Una linea che alla Lega piace, perché permette di saldare posizionamento geopolitico e campagna elettorale permanente. A quel punto Guido Crosetto ha sbottato: definire «corrotta» l’intera Ucraina è un modo per indebolire l’Italia nelle alleanze che contano. Il ministro della Difesa ha provato a ricondurre tutto all’ordine, come se si trattasse dell’ennesimo incidente dialettico. L’effetto è stato l’opposto: il litigio a cielo aperto ha mostrato una frattura che non dipende più dalla contingenza. La premier è rimasta nella postura che conosce meglio: negare l’esistenza del problema. Meloni parla di “compattezza” mentre i suoi vicepresidenti fanno campagna su visioni incompatibili. In pubblico il governo giura fedeltà all’Occidente, nelle dichiarazioni dei partiti riemerge un’idea diversa del ruolo italiano nel mondo.

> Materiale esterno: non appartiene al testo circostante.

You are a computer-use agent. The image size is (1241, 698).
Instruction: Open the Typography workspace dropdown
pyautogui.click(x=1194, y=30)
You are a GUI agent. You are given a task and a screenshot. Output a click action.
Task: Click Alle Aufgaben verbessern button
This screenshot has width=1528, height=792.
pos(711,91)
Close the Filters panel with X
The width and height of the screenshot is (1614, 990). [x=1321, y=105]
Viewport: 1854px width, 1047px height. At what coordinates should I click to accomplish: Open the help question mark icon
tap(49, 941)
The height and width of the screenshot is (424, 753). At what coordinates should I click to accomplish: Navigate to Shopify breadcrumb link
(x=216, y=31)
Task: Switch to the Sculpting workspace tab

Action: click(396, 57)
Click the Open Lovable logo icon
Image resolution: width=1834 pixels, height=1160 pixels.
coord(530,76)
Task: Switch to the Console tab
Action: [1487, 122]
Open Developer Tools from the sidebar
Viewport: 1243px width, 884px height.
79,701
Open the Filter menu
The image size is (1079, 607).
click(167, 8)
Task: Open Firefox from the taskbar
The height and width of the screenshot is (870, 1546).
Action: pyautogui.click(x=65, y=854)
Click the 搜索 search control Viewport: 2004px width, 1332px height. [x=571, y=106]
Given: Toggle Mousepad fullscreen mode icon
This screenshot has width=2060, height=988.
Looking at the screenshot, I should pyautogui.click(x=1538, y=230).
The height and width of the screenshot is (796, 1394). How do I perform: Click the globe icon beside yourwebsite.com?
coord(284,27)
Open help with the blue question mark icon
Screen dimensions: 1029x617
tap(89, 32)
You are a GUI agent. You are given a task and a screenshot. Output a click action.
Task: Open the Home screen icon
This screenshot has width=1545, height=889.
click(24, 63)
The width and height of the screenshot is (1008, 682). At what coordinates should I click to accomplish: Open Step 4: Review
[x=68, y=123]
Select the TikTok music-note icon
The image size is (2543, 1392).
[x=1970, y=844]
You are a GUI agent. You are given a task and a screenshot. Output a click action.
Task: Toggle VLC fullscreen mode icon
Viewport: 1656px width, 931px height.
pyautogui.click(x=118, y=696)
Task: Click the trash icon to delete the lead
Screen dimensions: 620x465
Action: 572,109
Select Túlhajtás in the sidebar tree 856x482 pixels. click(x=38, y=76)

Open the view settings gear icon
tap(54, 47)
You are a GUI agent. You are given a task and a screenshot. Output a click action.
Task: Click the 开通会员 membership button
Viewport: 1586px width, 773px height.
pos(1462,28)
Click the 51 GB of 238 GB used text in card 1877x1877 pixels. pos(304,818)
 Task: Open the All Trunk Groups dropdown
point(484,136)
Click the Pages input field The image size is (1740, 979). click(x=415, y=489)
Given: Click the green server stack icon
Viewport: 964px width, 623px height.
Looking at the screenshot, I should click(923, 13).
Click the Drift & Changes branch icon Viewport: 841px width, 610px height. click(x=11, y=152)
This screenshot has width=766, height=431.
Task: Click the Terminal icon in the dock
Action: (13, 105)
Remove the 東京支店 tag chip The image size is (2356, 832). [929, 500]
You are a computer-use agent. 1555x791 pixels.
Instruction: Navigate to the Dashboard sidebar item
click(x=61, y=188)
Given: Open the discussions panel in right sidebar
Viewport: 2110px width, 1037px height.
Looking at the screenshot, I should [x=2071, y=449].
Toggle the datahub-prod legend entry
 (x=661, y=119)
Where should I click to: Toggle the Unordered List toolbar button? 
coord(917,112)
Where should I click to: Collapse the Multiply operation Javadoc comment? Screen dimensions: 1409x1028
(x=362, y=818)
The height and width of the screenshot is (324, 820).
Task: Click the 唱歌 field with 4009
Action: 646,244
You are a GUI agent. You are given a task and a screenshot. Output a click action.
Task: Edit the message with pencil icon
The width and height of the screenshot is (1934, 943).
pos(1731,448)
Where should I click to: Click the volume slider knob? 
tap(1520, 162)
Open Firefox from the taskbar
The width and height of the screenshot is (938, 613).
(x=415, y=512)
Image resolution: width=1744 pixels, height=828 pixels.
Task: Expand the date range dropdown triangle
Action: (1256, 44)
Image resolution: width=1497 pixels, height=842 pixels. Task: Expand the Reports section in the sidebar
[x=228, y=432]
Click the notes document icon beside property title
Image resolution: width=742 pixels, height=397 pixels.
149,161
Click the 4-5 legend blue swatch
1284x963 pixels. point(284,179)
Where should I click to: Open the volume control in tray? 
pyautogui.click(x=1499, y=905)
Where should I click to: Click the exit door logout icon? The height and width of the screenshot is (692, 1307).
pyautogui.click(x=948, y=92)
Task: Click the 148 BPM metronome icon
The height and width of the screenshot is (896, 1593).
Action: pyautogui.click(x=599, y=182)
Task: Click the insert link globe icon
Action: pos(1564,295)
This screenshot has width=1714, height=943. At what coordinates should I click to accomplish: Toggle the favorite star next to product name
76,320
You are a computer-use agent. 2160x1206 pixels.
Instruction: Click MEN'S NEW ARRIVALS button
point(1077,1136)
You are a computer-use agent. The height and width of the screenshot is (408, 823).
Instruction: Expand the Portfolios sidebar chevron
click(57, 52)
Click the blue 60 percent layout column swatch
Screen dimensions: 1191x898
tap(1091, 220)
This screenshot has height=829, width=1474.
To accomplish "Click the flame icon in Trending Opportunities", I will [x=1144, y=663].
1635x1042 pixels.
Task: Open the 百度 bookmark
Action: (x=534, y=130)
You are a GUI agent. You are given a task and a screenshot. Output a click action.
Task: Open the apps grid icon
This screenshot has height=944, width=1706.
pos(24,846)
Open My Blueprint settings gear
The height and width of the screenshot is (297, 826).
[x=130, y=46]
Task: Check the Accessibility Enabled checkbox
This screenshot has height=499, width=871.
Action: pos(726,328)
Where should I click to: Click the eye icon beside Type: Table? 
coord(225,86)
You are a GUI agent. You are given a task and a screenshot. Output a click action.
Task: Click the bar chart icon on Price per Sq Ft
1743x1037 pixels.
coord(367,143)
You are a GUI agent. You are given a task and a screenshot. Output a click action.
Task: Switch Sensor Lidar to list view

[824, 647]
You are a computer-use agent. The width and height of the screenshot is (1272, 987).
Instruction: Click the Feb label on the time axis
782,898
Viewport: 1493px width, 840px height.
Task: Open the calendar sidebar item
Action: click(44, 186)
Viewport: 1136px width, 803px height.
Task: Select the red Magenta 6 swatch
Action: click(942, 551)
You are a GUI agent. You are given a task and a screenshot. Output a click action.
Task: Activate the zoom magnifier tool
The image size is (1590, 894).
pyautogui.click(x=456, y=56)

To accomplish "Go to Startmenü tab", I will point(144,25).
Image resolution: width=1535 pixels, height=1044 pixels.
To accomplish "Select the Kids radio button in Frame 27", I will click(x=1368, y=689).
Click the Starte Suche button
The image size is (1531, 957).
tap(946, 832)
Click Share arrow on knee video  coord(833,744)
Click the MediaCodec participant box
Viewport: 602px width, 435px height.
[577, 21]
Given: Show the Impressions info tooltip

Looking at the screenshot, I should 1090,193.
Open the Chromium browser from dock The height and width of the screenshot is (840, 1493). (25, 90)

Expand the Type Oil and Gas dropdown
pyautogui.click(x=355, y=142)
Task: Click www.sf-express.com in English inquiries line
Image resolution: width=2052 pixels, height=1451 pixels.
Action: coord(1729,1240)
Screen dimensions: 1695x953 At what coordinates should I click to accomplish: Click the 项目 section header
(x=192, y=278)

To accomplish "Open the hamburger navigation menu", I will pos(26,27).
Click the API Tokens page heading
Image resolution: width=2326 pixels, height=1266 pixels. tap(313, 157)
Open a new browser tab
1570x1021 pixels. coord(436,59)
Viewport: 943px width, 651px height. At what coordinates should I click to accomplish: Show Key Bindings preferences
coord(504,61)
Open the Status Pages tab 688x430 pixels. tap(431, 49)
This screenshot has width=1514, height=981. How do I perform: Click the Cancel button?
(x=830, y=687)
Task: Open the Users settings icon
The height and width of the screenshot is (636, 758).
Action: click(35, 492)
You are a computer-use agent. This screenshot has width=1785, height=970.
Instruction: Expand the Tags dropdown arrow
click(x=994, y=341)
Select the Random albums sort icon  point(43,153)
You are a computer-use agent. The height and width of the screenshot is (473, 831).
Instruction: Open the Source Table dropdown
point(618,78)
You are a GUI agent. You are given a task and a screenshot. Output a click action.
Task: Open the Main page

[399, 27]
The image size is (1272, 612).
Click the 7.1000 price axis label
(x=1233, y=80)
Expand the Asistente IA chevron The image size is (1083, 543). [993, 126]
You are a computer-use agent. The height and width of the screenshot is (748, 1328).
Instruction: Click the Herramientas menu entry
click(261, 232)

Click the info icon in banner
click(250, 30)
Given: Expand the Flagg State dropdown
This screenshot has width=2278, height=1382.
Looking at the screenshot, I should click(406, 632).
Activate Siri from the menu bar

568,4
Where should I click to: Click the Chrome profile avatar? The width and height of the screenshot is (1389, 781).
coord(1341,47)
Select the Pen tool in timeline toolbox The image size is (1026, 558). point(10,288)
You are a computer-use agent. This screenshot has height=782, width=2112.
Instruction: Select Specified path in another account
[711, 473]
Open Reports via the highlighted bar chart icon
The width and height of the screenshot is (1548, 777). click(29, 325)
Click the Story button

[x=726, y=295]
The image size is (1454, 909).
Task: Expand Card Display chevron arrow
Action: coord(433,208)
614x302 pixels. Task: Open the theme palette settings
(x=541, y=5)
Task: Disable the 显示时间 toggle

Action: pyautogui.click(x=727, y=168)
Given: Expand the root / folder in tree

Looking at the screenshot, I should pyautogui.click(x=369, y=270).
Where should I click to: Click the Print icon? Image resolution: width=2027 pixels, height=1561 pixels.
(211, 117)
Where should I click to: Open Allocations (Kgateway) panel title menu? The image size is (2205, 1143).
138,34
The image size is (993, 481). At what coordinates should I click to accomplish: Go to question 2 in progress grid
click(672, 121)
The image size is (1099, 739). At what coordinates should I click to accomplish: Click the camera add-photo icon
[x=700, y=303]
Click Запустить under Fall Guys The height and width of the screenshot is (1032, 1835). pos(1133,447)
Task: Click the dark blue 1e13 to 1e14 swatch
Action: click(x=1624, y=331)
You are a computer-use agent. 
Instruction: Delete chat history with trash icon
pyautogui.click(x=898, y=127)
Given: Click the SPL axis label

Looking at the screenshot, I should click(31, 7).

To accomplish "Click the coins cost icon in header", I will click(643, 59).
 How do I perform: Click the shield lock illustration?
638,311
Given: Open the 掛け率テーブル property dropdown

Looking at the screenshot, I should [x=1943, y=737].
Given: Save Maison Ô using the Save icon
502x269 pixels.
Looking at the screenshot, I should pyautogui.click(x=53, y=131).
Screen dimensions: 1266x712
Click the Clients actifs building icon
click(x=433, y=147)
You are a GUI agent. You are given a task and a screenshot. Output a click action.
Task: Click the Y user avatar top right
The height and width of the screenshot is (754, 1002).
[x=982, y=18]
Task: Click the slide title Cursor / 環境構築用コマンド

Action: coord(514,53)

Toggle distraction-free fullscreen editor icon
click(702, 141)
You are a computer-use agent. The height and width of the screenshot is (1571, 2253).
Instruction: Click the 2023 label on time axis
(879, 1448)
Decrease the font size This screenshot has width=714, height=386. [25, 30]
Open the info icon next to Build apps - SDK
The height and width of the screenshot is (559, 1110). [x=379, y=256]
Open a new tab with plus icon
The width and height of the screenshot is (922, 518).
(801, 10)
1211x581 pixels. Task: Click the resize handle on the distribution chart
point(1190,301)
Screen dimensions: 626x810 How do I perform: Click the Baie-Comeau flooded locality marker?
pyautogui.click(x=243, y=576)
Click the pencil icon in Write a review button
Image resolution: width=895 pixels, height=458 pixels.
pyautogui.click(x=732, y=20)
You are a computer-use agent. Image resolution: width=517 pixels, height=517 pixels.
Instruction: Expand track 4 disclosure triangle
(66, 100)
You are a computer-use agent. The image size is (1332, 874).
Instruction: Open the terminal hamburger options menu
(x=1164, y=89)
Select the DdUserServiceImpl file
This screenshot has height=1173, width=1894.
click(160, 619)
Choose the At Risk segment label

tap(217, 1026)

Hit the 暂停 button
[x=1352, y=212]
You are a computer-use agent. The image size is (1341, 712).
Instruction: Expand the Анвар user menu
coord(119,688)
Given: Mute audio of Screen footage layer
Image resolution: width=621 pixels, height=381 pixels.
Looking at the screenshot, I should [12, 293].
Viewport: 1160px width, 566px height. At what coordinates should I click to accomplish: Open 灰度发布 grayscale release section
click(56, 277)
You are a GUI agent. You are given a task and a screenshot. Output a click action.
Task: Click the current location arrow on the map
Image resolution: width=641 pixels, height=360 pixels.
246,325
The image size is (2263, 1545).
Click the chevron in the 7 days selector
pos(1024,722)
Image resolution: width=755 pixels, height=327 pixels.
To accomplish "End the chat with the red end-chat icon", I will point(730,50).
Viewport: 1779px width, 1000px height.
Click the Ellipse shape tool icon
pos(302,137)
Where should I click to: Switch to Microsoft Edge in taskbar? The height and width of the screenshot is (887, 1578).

Due linguaggi che convivono solo se nessuno guarda troppo da vicino. La verità è che questa maggioranza è rimasta unita solo finché la politica estera era una scenografia da evocare nei comizi. Appena diventa una materia concreta – armi, impegni con Kiev, rapporti con gli alleati – la vernice cade. E ciò che resta è un esecutivo che parla con tre voci differenti, ognuna impegnata a misurare il consenso invece della credibilità internazionale del Paese. L’episodio di ieri non è un incidente: è un disvelamento. L’Italia è guidata da un governo che sulla scena globale appare intero solo quando nessuno dei protagonisti fiata. Quando lo fanno, l’alleanza si rivela per quello che è: un equilibrio provvisorio tenuto insieme dalla necessità del potere, non da una visione.